(READING PASSAGE Opens)

Temperature Dependent Power Modeling of Photovoltaics

Open Access
Bayrakci Boz, Mesude
Graduate Program:
Energy and Mineral Engineering
Master of Science
Document Type:
Master Thesis
Date of Defense:
July 01, 2011
Committee Members:
  • Jeffrey Brownson, Thesis Advisor
  • GIS
  • Temperature
  • Photovoltaic
  • Avoided Cost
Two models have been developed to show temperature effect on photovoltaic systems, using transient systems simulation (TRNSYS), a FORTRAN-based modular program to assess solar conversion and heat transfer. The first model (Model A) ignores temperature and the other (Model B) takes it into consideration. In Model A, the efficiency was assumed to be constant through the year. In Model B, the temperature and the resulting efficiency change of the PV cells are defined according to deviations from the nominal operating cell temperature (NOCT), using equations from the literature. These two models were executed for 236 cities across the USA by using second-generation Typical Meteorological Year (TMY2) data. These two models calculate discrete outputs of power density $(W/m^2)$, given irradiance and temperature conditions. Comparative analyses were made between these two models. The power output differences for 236 cities across the USA were used to generate contour maps indicating a continuous surface of differences between these two models. Comparing Model B relative to Model A power outputs increase during the months of November to February for the Northeast and the Midwest regions of the USA (16\%--20\%), whereas they decrease slightly in May to August (-4\%). On the other hand, power outputs decrease considerably from May to August for the South and Southwest of the USA (-12\%--15\%), whereas they increase slightly from December to February (5\%). Geospatial trends show two different behaviours in winter time and in summer time due to ambient temperature. The simulated power output results were validated with measured data. Model B was found to have a lower mean error than Model A in single day comparison with PV data from New Jersey. Model A overpredicts the real power output. Additionally, the avoided cost calculations for 50 cities and payback times for 12 cities have been calculated. Temperature has minor effects on avoided costs and payback times. On the other hand, payback times are much more sensitive to Renewable Energy Credits than annual shifts in ambient temperature.

(READING PASSAGE Closes)
(DATA LISTING Opens)

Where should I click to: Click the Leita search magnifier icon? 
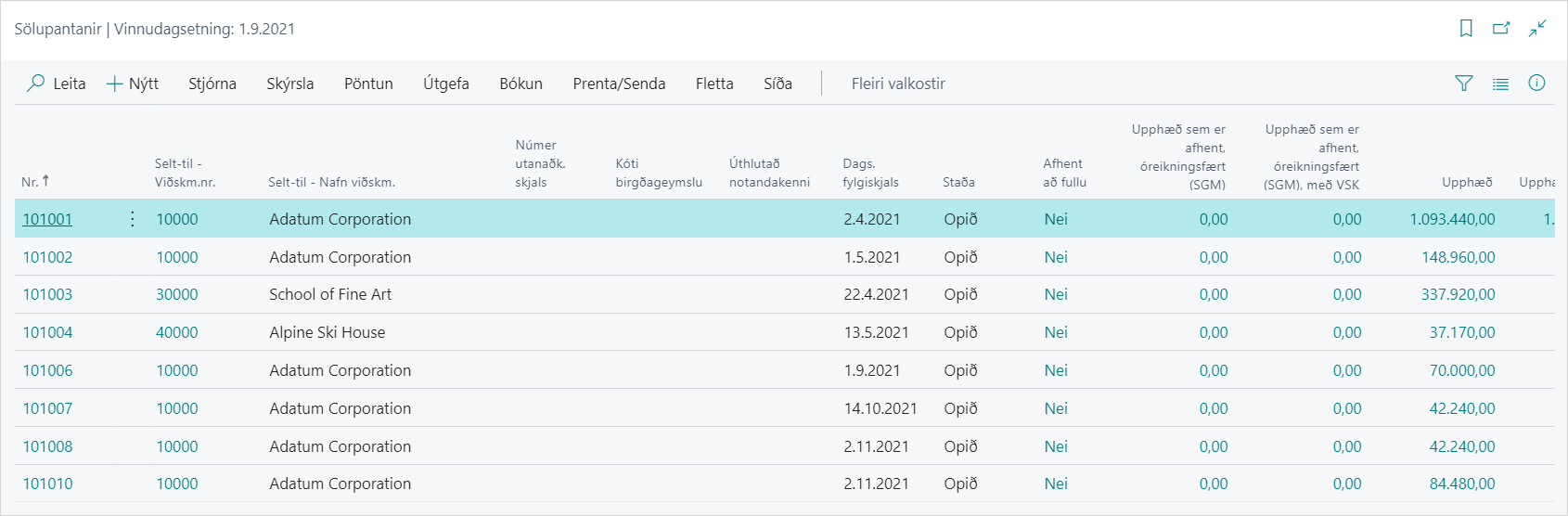point(36,84)
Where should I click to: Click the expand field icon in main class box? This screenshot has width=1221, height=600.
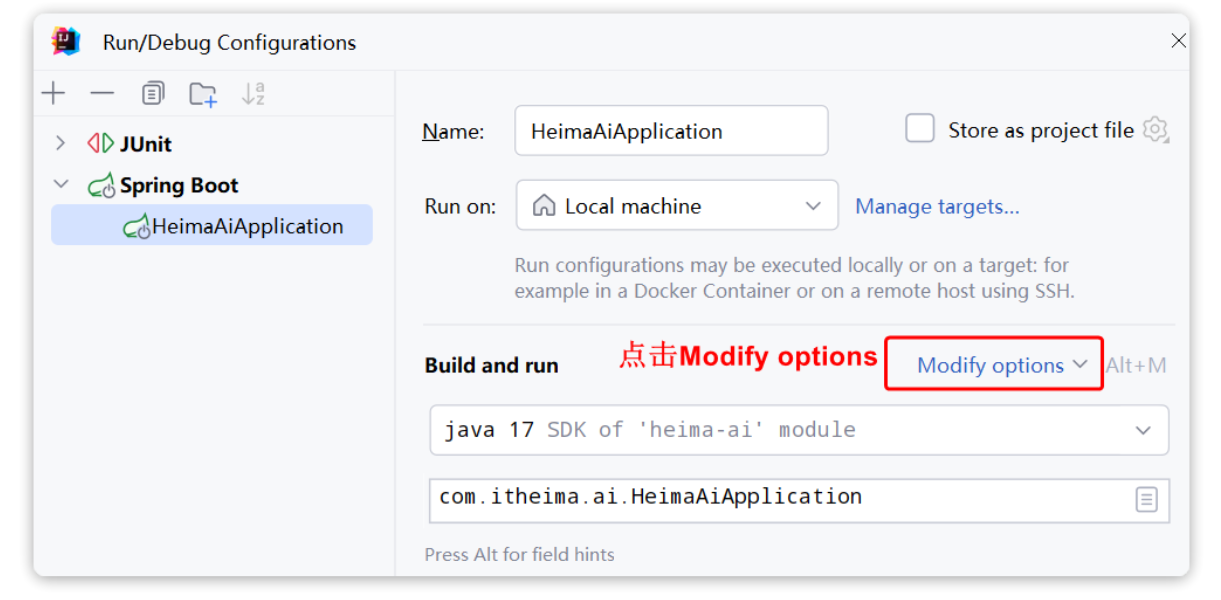coord(1146,500)
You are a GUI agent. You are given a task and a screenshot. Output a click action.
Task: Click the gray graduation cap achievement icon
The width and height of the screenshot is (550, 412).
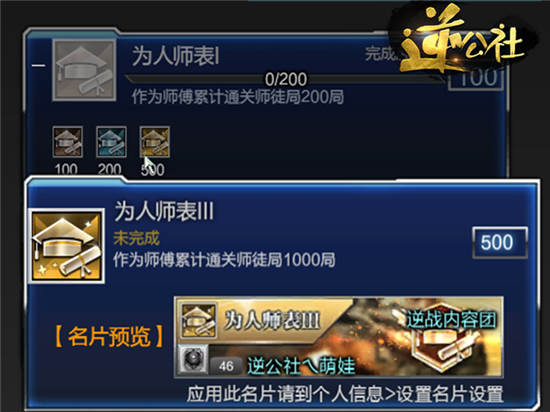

(DATA LISTING Closes)

_STUDY QUESTIONS:_
1. Using the photovoltaics thesis text, decide whether each statement agrees with it. Answer yes or no and quote the words of the text that settle it.
(a) Model A treats the efficiency as constant throughout the year.
(b) The two models were run for 50 cities across the USA.
(c) Model A underpredicts the real power output.
2. Answer these from the photovoltaics thesis text:
(a) On what date was the thesis defended?
(b) Who served as thesis advisor?
(c) For how many cities were payback times calculated?

_SOLUTIONS PER TASK:_
1.
(a) Yes: "In Model A, the efficiency was assumed to be constant through the year."
(b) No: "These two models were executed for 236 cities across the USA"
(c) No: "Model A overpredicts the real power output."

2.
(a) July 01, 2011
(b) Jeffrey Brownson
(c) 12